Lithia water is defined as a type of mineral water characterized by the presence of lithium salts (such as the carbonate, chloride, or citrate of lithium). Natural lithia mineral spring waters are rare, and there are few commercially bottled lithia water products.

Between the 1880s and World War I, the consumption of bottled lithia mineral water was popular, with all kinds of health claims attached to it starting with a misguided understanding of gout. One of the first commercially sold lithia waters in the United States was bottled at Lithia Springs, Georgia, in 1888. During this era, there was such a demand for lithia water that there was a proliferation of bottled lithia water products. However, only a few were natural lithia spring waters. Most of the bottled lithia water brands added lithium bicarbonate to spring water and called it lithia water. With the start of World War I and the formation of the new US government food safety agency, mineral water bottlers were under scrutiny. The new agency posted large fines against mineral water bottlers for mislabeled, misrepresented and adulterated products. These government actions and their publicity, along with public works that made clean tap water readily accessible, caused the American public to lose confidence and interest in bottled mineral water.

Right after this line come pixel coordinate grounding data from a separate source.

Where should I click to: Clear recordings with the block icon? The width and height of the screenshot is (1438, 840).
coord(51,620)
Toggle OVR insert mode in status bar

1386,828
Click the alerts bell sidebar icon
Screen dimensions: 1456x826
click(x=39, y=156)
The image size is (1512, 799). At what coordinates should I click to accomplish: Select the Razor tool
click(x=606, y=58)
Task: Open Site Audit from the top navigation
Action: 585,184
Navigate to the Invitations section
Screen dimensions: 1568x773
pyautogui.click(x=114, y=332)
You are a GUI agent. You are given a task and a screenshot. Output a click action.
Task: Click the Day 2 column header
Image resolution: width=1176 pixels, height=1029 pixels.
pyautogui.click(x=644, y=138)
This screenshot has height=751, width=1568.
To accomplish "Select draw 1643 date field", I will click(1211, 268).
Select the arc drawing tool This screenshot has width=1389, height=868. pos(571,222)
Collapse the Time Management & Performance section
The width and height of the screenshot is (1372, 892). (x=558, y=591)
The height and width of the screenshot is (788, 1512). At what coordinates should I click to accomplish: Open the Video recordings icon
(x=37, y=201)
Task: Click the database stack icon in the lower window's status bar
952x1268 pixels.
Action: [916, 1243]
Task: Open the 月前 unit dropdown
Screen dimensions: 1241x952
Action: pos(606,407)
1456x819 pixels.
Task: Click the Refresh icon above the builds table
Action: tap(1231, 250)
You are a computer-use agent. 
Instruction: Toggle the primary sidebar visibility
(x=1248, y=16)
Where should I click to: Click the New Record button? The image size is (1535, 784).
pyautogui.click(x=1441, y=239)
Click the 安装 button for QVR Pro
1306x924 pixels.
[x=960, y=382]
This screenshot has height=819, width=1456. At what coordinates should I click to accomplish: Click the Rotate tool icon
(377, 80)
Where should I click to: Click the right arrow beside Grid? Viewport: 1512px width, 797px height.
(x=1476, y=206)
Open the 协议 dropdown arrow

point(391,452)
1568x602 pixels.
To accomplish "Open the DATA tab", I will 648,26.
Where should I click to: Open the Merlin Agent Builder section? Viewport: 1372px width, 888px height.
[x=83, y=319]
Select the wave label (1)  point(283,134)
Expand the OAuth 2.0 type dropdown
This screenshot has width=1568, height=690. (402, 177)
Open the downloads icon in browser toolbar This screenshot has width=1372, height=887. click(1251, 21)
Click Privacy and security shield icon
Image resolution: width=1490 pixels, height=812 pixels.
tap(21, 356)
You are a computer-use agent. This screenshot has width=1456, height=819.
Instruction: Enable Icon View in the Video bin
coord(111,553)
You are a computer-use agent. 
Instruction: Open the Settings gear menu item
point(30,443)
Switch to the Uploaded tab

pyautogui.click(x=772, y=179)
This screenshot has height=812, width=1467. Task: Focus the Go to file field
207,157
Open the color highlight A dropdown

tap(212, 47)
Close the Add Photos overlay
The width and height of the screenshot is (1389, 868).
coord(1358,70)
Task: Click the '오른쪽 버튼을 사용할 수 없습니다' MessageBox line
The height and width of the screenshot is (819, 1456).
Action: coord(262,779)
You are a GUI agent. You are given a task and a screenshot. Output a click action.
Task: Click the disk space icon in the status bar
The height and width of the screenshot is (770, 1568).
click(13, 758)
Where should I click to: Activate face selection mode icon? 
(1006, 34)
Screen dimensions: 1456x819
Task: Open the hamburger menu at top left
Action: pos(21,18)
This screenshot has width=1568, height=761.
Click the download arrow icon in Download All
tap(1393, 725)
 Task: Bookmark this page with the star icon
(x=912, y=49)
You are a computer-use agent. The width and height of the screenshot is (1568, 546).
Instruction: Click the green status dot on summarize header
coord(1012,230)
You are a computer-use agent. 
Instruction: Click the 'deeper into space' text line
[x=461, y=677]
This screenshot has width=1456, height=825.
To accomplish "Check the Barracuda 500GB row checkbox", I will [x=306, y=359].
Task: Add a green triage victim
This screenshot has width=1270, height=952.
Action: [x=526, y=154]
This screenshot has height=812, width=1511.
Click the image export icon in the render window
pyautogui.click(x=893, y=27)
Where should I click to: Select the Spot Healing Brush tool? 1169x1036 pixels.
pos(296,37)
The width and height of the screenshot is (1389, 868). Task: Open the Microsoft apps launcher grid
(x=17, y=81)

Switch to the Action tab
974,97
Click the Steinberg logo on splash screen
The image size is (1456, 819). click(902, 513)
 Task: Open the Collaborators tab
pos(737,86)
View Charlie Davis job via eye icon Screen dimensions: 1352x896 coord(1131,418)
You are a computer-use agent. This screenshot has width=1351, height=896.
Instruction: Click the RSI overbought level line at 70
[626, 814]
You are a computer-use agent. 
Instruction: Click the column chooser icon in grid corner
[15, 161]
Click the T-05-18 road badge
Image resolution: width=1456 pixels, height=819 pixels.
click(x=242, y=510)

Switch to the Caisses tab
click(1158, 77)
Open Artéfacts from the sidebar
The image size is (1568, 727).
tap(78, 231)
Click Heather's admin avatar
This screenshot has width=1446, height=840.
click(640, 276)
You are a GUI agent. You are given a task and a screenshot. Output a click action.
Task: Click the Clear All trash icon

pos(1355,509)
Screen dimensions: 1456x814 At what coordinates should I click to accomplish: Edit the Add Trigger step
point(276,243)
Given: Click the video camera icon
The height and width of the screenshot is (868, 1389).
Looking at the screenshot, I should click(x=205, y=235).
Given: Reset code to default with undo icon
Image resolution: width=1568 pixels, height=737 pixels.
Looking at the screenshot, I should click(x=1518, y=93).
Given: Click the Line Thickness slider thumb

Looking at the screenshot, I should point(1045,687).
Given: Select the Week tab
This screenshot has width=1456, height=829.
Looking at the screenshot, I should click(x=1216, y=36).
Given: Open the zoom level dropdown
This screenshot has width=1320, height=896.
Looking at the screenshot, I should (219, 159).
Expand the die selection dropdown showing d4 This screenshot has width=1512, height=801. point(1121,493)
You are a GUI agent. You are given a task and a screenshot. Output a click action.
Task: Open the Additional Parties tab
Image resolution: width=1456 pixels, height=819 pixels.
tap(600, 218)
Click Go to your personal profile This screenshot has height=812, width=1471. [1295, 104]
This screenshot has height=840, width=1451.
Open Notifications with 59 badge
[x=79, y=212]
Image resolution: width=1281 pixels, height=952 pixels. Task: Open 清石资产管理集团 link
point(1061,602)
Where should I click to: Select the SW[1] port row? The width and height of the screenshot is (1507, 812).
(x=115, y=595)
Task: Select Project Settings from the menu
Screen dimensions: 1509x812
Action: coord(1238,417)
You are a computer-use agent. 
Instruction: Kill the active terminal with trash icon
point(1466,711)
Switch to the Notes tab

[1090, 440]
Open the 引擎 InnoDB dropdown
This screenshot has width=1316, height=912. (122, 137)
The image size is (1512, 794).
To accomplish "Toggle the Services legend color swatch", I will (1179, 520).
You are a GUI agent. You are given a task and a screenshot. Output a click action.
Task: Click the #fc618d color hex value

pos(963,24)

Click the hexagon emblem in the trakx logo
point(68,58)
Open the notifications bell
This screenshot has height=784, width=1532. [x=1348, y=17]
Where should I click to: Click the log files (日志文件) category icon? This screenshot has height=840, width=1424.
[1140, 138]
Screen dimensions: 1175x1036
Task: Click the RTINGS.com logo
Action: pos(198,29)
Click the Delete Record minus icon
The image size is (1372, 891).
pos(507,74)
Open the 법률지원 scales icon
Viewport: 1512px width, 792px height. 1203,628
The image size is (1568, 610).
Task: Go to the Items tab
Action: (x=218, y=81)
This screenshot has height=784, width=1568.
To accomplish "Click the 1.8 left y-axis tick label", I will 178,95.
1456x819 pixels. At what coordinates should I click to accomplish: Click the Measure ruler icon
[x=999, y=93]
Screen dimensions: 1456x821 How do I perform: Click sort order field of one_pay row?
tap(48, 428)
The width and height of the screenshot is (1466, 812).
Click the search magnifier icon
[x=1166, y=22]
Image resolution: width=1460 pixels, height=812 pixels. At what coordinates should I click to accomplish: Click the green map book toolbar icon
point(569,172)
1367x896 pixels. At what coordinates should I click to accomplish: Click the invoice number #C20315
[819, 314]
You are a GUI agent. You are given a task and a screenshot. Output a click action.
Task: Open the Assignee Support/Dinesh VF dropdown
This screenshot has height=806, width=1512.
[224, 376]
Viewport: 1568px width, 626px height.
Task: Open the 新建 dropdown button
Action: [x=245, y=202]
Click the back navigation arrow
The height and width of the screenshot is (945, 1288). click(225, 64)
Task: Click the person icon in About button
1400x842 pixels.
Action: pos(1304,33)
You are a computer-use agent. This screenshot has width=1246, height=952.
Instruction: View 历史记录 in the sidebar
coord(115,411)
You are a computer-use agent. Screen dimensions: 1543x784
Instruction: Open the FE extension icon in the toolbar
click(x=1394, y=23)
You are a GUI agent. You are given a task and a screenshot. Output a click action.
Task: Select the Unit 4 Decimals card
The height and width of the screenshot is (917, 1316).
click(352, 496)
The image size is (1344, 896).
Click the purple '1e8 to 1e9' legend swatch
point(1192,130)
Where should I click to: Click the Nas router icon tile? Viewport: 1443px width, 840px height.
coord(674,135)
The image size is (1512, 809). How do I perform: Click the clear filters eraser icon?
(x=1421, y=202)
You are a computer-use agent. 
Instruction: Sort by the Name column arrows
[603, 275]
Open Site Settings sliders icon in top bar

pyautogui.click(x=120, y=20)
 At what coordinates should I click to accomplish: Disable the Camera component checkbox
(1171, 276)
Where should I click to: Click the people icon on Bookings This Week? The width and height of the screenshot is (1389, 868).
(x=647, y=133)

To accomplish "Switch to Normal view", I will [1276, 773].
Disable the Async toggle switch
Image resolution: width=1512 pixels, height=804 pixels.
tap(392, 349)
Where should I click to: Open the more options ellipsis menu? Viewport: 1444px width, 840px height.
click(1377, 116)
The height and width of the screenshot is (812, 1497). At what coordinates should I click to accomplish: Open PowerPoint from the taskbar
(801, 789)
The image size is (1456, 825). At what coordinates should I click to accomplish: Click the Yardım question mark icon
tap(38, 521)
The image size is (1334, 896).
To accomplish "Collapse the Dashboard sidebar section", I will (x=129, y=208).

Lithia water contains various lithium salts, either natural or added. Mineral acid salts such as lithium bicarbonate do occur naturally; organic acid salts such as lithium citrate only occur after intentional addition because organic acids do not naturally occur in spring water.

The lithium health craze also affected soft drinks. An early version of Coca-Cola available in pharmacies' soda fountains called Lithia Coke was a mixture of Coca-Cola syrup and Bowden lithia spring water. The soft drink 7 Up was named "7Up Lithiated Lemon Soda" when it was formulated in 1929 because it claimed to contain lithium citrate. The beverage was a patent medicine marketed as a cure for hangover. In 1936 the federal government forced the manufacturer to remove a number of health claims, and because "lithium was not an actual ingredient", the name was changed to just "7 Up" in 1937. Many sources repeat an incorrect version of the 7 Up story where the name is "Bib-Label Lithiated Lemon-Lime Soda" and the removal happened in 1948 due to a Food and Drug Administration ban.

==Notable brands==
- Lithia Spring Water, a brand of bottled natural lithia water sourced from Lithia Springs, Georgia, USA, since 1888
- Londonderry Lithia, a brand of bottled lithia water produced during the late 19th and early 20th centuries
- Buffalo Lithia Water, a brand of bottled lithia water sourced from Buffalo Lithia Springs, Virginia
- Gerolsteiner, a natural sparkling water that lists 0.13 ppm lithium in its analysis

==See also==
- Ashland, Oregon, where lithia water is piped to a public water fountain established as an attempt to draw tourists during the lithia water heyday.